L’opérateur public partage l’objectif d’une première prise en charge plus complète et plus personnalisée. Mais pas plus précoce. La solution, plaide-t-il, pourrait prendre la forme d’un « pack de démarrage » d’une ou deux demi-journées en présence du conseiller référent, si le chômeur exprime un besoin d’aide en s’inscrivant. Mais dans un délai comparable à celui de l’entretien de situation actuel, qui intervient en moyenne dans les vingt jours.

Détecter les signes de démobilisation

« Des délais plus courts […] impliqueraient de réaliser de 80.000 à 90.000 entretiens auprès de demandeurs d’emploi qui auraient retrouvé un emploi entre la deuxième et la troisième semaine d’inscription », argumente l’opérateur.

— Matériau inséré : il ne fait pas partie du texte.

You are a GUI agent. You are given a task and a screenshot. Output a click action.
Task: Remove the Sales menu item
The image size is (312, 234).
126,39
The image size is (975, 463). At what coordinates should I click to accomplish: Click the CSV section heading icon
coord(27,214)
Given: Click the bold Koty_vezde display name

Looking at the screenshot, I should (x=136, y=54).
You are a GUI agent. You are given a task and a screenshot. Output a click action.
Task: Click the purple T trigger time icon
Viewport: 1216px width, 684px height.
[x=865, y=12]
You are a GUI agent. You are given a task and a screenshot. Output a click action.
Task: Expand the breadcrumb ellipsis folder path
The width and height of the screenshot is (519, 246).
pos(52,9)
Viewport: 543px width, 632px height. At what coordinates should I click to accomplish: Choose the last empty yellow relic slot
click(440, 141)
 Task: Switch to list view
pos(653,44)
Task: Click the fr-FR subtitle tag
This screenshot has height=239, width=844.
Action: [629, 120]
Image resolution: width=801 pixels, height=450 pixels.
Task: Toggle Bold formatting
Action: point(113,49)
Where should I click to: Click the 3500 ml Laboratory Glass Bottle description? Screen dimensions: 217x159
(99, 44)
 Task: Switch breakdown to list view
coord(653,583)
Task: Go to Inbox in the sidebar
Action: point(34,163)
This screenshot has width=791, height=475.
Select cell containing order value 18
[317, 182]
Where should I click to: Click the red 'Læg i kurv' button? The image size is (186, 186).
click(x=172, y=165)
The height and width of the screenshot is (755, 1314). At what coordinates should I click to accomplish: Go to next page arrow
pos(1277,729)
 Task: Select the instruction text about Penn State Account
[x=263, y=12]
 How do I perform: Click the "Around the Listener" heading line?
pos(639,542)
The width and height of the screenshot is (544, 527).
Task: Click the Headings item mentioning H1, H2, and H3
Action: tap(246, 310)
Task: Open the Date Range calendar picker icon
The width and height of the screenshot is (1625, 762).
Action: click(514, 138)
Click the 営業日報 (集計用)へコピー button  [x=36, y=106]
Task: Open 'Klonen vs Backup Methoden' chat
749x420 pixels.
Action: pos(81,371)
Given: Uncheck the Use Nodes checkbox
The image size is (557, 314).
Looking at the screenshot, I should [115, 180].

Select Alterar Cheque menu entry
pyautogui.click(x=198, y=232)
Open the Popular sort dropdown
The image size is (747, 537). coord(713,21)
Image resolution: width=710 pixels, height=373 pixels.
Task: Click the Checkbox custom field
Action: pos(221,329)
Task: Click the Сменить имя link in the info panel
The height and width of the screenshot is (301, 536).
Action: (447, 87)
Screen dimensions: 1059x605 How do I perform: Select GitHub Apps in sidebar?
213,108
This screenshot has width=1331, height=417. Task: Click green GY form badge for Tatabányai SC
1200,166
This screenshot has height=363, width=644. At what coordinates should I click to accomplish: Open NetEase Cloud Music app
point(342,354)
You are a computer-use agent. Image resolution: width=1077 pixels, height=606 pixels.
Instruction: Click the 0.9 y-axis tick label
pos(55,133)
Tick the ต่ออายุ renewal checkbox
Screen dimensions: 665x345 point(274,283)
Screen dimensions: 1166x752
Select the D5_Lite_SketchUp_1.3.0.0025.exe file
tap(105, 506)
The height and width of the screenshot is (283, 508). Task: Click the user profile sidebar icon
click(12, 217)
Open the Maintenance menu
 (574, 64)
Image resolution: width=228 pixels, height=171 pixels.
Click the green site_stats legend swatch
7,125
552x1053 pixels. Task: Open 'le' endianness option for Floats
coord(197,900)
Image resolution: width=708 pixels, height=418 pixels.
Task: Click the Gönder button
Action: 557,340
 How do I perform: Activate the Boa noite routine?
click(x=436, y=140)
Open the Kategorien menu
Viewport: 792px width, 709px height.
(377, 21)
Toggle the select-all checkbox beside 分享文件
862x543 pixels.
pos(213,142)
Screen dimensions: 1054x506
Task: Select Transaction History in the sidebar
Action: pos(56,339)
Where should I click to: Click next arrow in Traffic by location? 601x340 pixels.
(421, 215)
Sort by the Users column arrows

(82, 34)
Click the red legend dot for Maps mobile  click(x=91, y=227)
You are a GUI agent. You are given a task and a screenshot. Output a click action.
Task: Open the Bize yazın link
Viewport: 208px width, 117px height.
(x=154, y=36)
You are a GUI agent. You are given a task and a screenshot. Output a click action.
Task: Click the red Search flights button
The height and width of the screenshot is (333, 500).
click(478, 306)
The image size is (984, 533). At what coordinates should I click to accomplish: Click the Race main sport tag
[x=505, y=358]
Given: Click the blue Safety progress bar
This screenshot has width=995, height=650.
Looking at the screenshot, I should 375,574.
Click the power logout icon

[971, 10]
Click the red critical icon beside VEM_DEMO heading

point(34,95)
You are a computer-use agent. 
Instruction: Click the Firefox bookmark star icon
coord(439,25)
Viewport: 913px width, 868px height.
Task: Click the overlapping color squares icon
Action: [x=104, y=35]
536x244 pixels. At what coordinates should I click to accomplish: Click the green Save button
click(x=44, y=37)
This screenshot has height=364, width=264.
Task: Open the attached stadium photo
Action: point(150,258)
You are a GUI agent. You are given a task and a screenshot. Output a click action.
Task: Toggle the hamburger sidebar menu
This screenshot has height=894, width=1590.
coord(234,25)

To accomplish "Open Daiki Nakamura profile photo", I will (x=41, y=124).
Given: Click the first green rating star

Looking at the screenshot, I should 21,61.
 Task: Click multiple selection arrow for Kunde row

Surtout, toutes les demandes d’indemnisation ne seraient pas traitées avant le premier entretien.

La solution passe aussi par un suivi en continu de la situation du demandeur d’emploi pour détecter, le cas échéant, des signes de démobilisation. Pôle emploi mise pour cela sur le journal de bord, une des nouveautés de la loi « Pour la liberté de choisir son avenir professionnel » . Inspirée du modèle danois, l’expérimentation consiste pour la personne à renseigner ses démarches de recherche d’emploi en s’actualisant.

C’est l’une des critiques récurrentes adressée à Pôle emploi : le délai d’accès en formation des chômeurs est passé en moyenne de 11 à 12,4 mois après inscription entre 2014 et 2017. Syndicats et patronat proposent de fixer une cible « ambitieuse » de quatre mois dès l’identification du besoin, y compris pour les chômeurs de longue durée. L’opérateur public est prêt à relever le défi, mais ne s’engage par sur un chiffre. L’identification du besoin étant souvent renseignée de façon rétrospective, il veut que le comptage parte de l’inscription. Il veut surtout limiter son engagement aux nouveaux inscrits. Un indicateur de délai d’entrée en formation universel pourrait engendrer des « effets pervers importants conduisant les agences à refuser des formations aux chômeurs de longue durée » pour éviter de le dégrader.